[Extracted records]
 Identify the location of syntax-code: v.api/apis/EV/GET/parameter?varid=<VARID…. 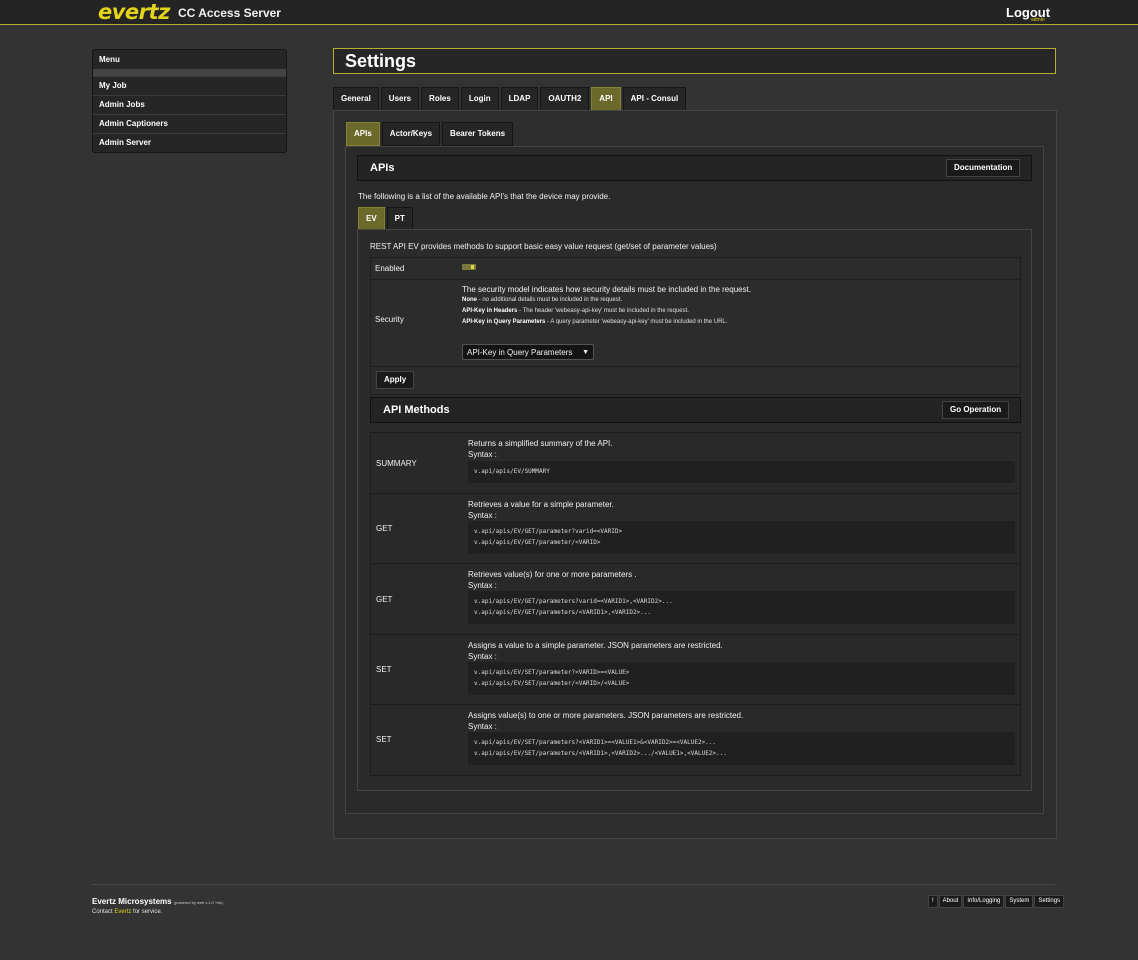
(742, 538).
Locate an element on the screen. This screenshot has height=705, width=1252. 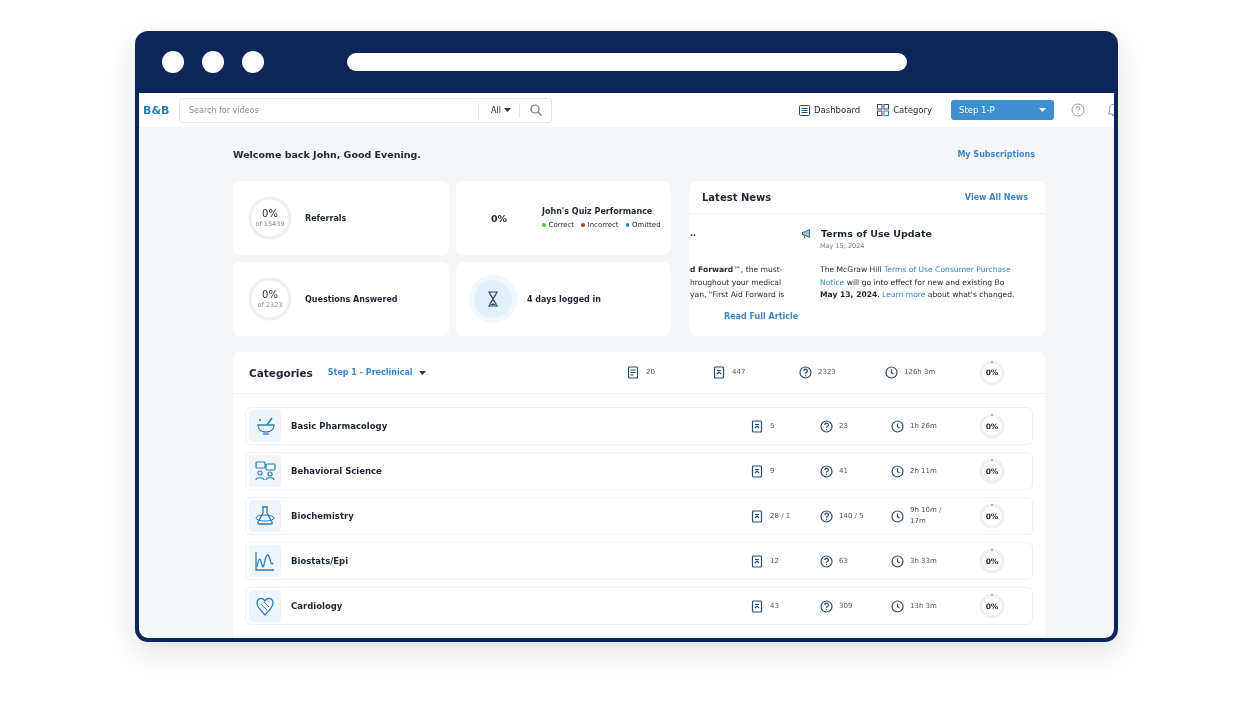
article-title: .. is located at coordinates (694, 233).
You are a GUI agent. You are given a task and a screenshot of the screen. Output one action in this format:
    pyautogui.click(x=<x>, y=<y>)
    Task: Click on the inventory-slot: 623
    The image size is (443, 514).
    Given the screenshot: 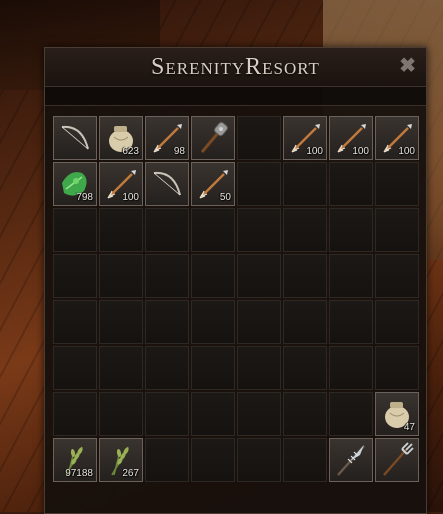 What is the action you would take?
    pyautogui.click(x=121, y=138)
    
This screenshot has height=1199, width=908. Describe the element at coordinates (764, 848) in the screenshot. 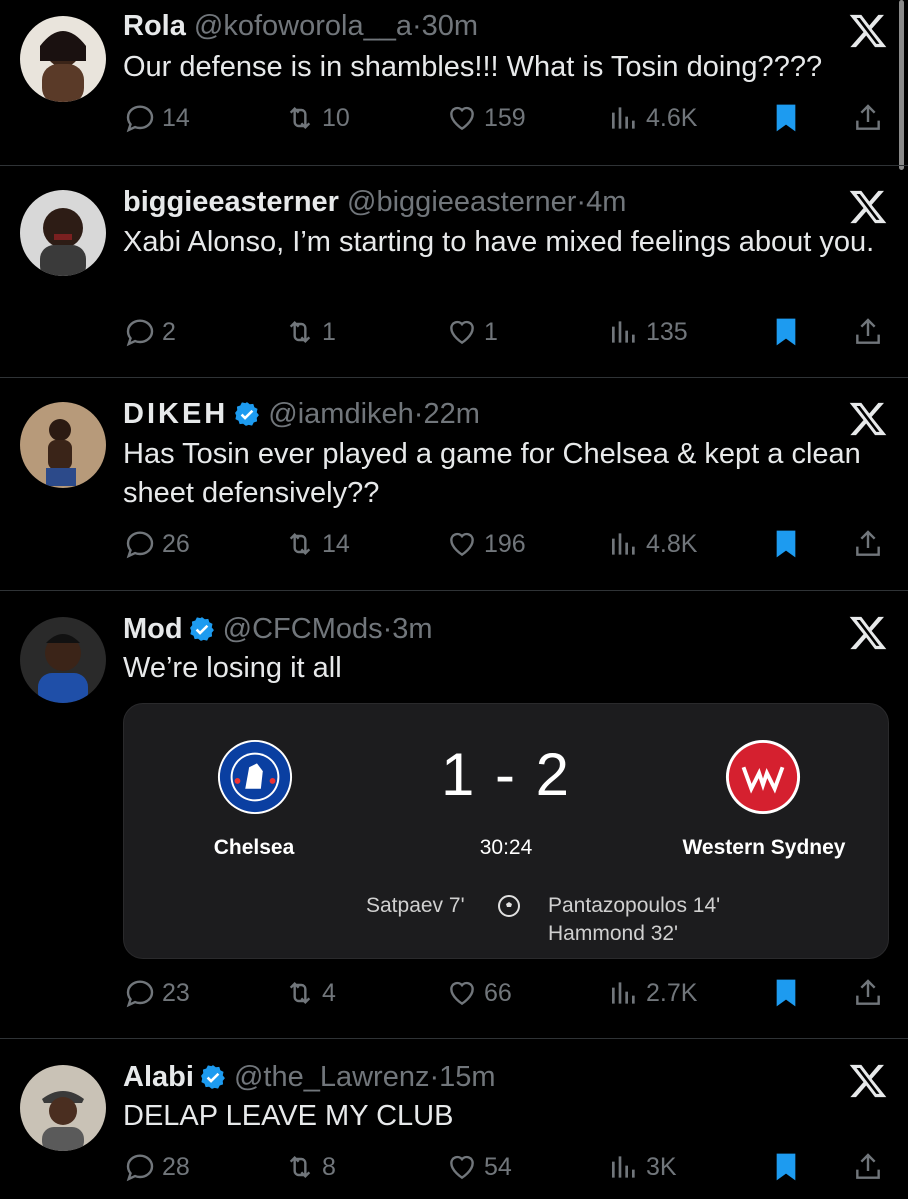

I see `away-team-name: Western Sydney` at that location.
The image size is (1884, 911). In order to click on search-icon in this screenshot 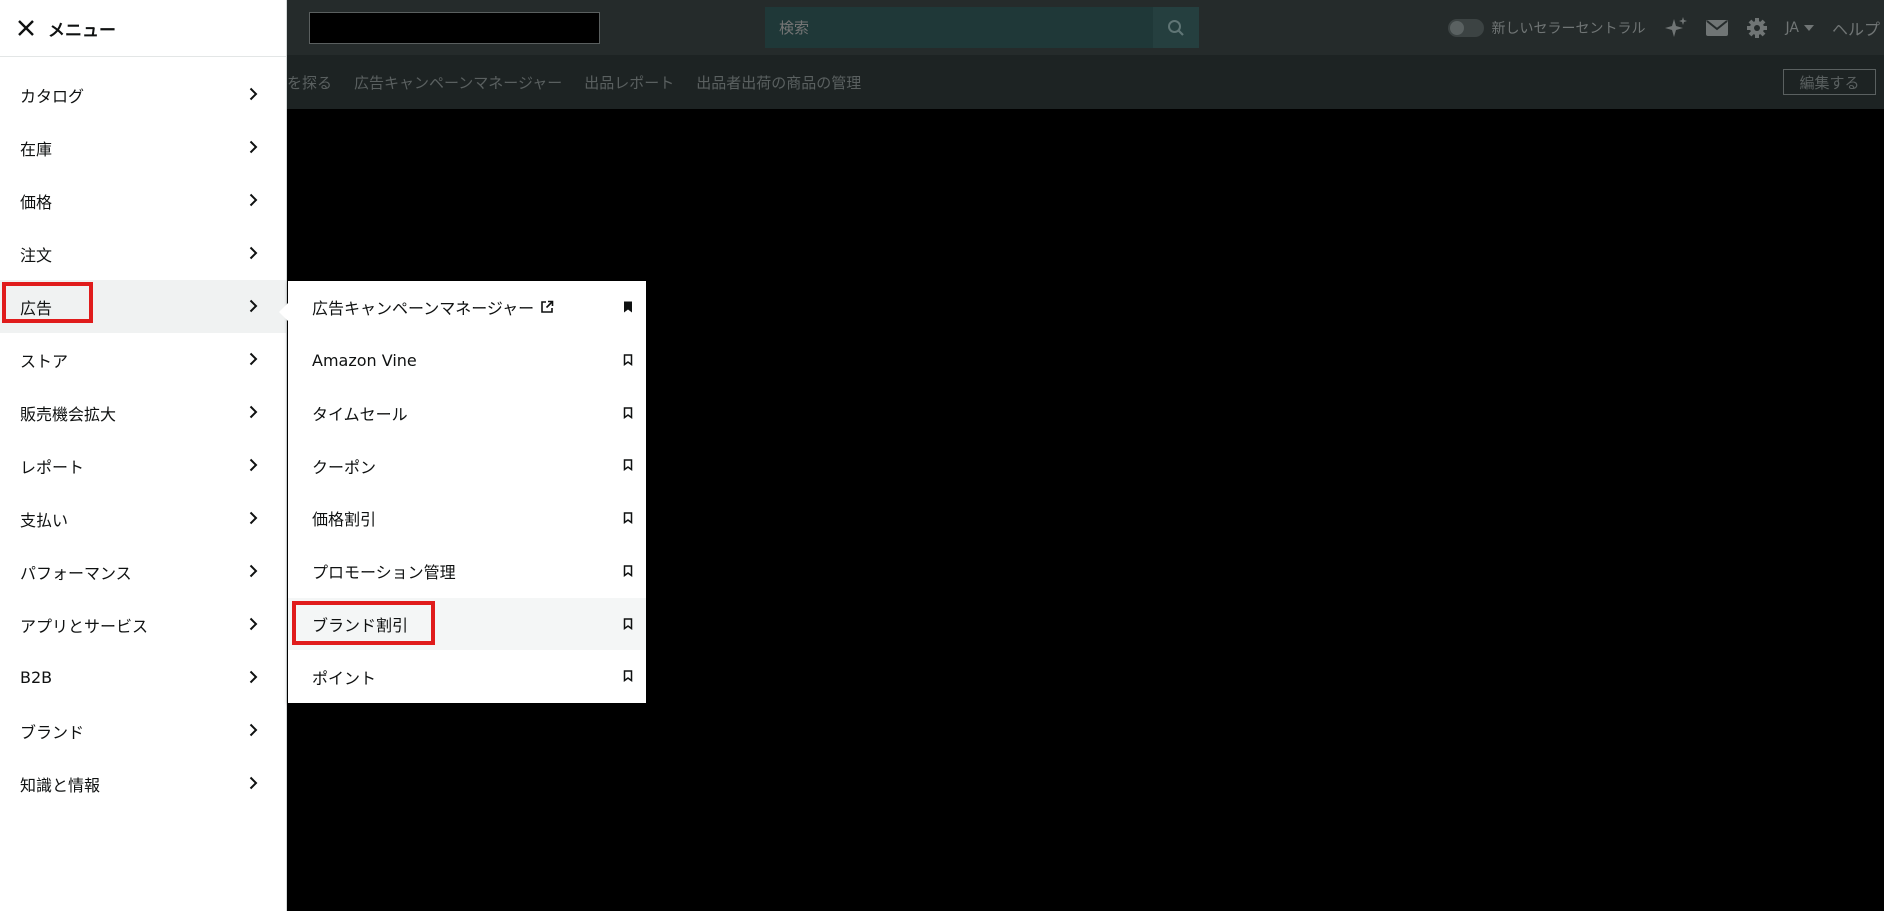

WHAT YOU SHOULD DO
Convert the lines of the records into a JSON list of strings, one string per line, starting with the line that contains "This screenshot has height=1199, width=908." and going on through the end of the records. Omit blank lines and leave the pictures out of the answer.

RESULT FOR THIS EXERCISE
[
  "This screenshot has height=1199, width=908. Describe the element at coordinates (764, 848) in the screenshot. ",
  "I see `away-team-name: Western Sydney` at that location.",
  "The image size is (1884, 911). In order to click on search-icon in this screenshot "
]